Yes. Visitation privileges can be removed or suspended for security reasons as outlined in the Denial of Visits/Visitors and Termination of Visits in Progress section of the Visitation Plan. (See attached plan)
If a problem or infraction occurs can a person be refused visits for 70 days?
See the response to question 15, for individual cases. The "70 day suspension" described in the proposed board rule is intended to apply to a situation, such as the Gurule escape, that justifies an across-the-board suspension of visitation. Since it is an exception to the board's rule, the board is required to either ratify or end the suspension, and the 70 day period is the maximum amount of time between two meetings. (See attached Board Rule)
Will only news media that is favorable to TDCJ be allowed to visit Death Row Offenders?

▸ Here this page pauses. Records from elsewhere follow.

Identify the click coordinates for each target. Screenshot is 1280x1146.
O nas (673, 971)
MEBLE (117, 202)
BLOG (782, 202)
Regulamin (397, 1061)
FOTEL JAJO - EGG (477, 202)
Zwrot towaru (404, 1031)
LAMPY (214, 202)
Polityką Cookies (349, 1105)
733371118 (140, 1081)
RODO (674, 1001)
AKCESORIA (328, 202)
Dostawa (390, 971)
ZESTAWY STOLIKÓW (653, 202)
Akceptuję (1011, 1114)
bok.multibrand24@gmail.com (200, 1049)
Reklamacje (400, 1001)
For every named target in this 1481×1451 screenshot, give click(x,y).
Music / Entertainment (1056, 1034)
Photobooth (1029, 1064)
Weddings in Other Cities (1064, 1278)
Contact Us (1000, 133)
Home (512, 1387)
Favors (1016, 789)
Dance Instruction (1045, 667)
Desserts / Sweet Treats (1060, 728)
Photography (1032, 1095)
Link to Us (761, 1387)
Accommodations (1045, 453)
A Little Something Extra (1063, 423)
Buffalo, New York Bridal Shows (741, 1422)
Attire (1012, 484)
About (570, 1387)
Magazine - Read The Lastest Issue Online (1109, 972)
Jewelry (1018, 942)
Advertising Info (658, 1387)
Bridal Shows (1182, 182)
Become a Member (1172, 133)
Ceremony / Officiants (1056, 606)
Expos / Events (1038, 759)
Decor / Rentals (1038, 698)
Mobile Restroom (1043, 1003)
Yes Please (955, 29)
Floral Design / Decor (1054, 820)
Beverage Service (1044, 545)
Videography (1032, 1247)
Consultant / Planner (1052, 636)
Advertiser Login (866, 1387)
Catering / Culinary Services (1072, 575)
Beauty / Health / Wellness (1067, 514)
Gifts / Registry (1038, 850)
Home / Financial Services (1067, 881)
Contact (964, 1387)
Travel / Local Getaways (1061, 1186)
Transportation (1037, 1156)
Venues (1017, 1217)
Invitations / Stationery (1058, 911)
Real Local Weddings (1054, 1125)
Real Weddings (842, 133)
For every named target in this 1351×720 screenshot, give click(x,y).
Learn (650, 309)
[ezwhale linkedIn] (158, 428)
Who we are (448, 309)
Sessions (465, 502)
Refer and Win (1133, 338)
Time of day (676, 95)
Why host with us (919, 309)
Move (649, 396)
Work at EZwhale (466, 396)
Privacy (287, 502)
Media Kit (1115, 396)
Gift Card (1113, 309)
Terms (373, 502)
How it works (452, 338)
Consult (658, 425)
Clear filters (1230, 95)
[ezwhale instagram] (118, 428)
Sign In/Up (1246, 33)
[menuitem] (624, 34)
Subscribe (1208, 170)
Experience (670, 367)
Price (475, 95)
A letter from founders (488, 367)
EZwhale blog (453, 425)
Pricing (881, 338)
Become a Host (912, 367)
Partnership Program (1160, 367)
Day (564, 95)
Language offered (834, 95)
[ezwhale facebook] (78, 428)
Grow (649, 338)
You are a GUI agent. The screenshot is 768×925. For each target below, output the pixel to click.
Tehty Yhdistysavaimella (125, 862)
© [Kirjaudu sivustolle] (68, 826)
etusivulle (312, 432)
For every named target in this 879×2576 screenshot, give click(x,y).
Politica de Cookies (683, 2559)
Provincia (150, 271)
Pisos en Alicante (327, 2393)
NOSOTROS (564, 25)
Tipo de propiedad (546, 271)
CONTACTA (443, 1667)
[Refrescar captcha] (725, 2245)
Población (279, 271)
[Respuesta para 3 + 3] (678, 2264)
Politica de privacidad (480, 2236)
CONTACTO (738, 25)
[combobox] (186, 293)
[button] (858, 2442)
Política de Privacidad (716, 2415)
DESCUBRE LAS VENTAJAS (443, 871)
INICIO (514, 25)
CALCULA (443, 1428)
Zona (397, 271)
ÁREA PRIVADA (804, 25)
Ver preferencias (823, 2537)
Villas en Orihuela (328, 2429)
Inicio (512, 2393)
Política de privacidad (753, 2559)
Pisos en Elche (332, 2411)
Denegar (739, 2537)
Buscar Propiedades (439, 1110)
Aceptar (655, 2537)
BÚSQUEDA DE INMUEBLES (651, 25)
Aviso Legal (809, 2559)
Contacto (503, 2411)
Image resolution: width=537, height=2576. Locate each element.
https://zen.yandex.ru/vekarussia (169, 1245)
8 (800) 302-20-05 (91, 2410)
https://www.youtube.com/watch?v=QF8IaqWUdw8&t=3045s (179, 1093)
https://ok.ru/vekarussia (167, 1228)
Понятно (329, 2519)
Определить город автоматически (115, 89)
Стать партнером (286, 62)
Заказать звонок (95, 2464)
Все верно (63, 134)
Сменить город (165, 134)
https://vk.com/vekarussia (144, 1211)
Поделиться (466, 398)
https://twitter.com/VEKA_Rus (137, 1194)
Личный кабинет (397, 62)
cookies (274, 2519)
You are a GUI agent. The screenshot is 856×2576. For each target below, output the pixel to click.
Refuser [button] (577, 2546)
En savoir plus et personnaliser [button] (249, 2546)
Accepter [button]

No. The proposed Board Rule on death Row visitation provides a clear definition of "News Media" and allows for consistent application of the policy. This definition is already applied in TDCJ's Media policy, and "unfavorable" stories such as the Nightline series on EStelle High Security have been aired under that policy. (See attached Board Rule)
What are the rules for visitation?
See attached Visitation Plan, which includes the rules for visitation.
How can we learn what is a procedure and what we should be working with?
TDCJ office of the General Counsel has already mailed to Ms. Gavin and Ms. Shorthouse an index to the Departmental Policy and Operations Manual and they have been invited to request policies of interest after reviewing that document. Other policies are provided as attachments to this response. Any further inquires may be addressed to the TDCJ Ombudsman Offices or the Office of the General Counsel.
How can TDCJ Administrative Directives be accessed?
See answer to question 19.
How can the Texas Register be accessed?
The Texas Register can be accessed through the internet at www.sos.state.tx.us/texsreg/, through a subscription, university law libraries (most will have hard copies), and at local libraries with access to the internet.